# Activity
Nothing but the lines from the one holding "Image resolution: width=1001" through the last line of the material below should be set down, exactly and without images.
START Records shown
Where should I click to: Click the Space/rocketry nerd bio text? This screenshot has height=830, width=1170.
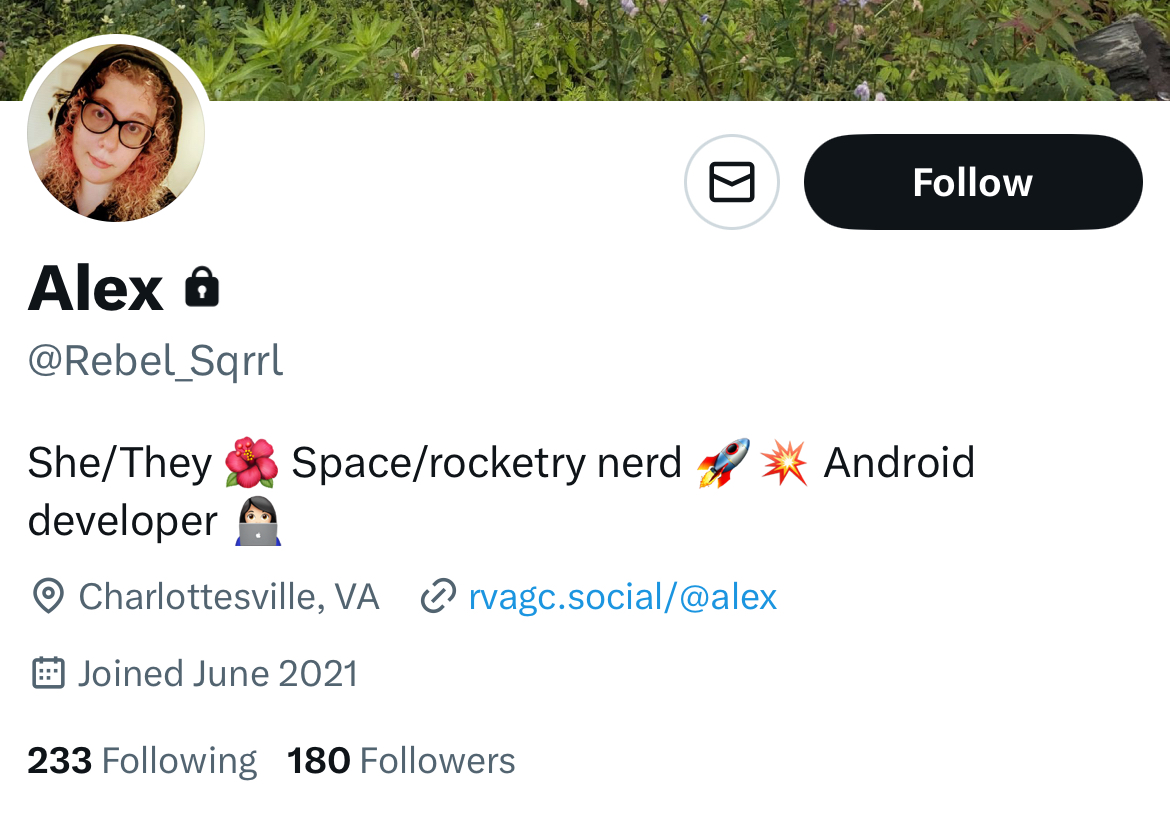point(486,464)
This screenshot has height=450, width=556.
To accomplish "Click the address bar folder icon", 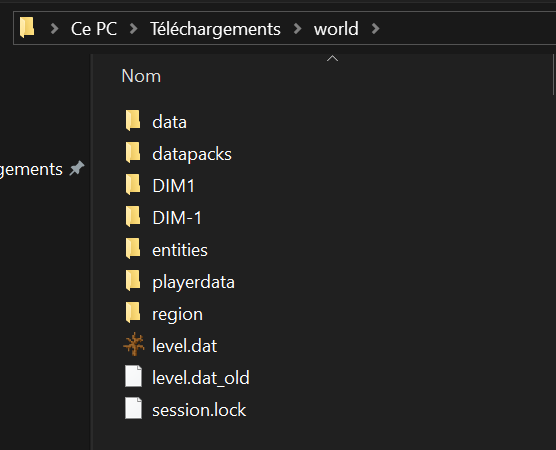I will coord(27,27).
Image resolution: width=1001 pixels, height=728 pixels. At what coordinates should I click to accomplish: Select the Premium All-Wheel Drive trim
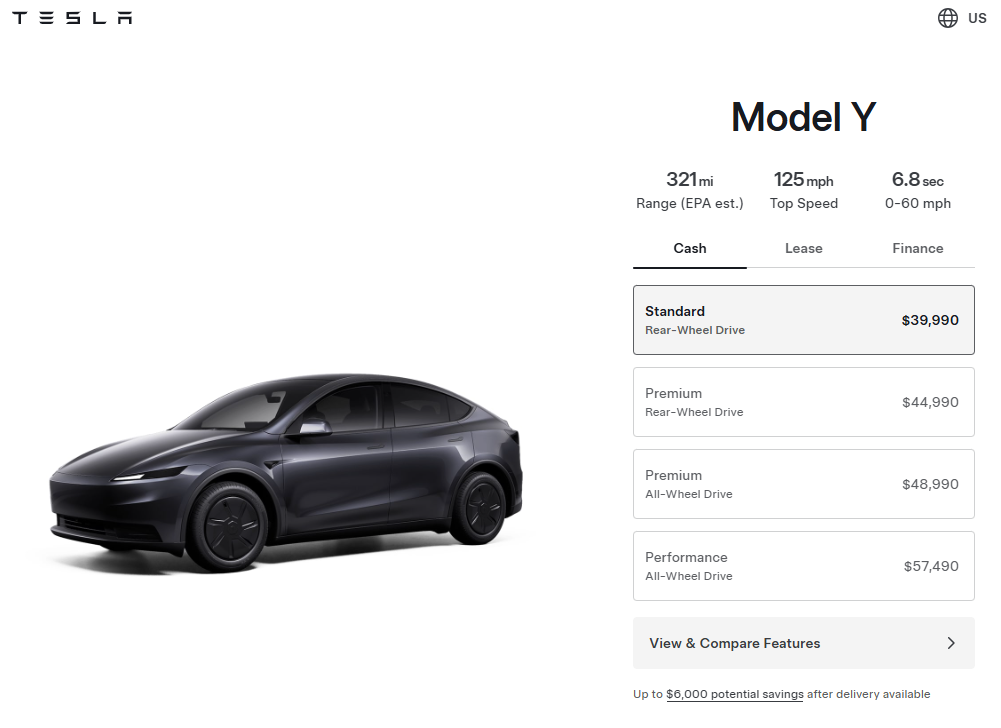click(804, 484)
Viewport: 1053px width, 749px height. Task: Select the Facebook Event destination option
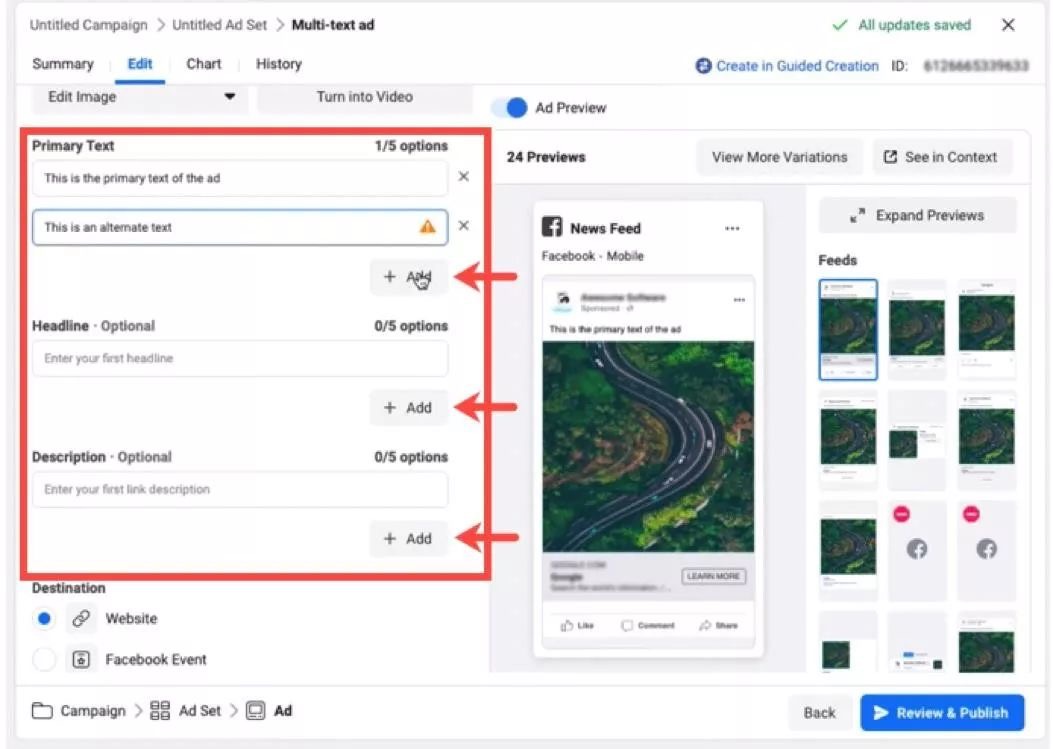tap(44, 660)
END Records shown
# Response for this exercise
Image resolution: width=1001 pixels, height=728 pixels. At what coordinates should I click to accomplish: Select the Premium All-Wheel Drive trim
click(804, 484)
Viewport: 1053px width, 749px height. Task: Select the Facebook Event destination option
tap(44, 660)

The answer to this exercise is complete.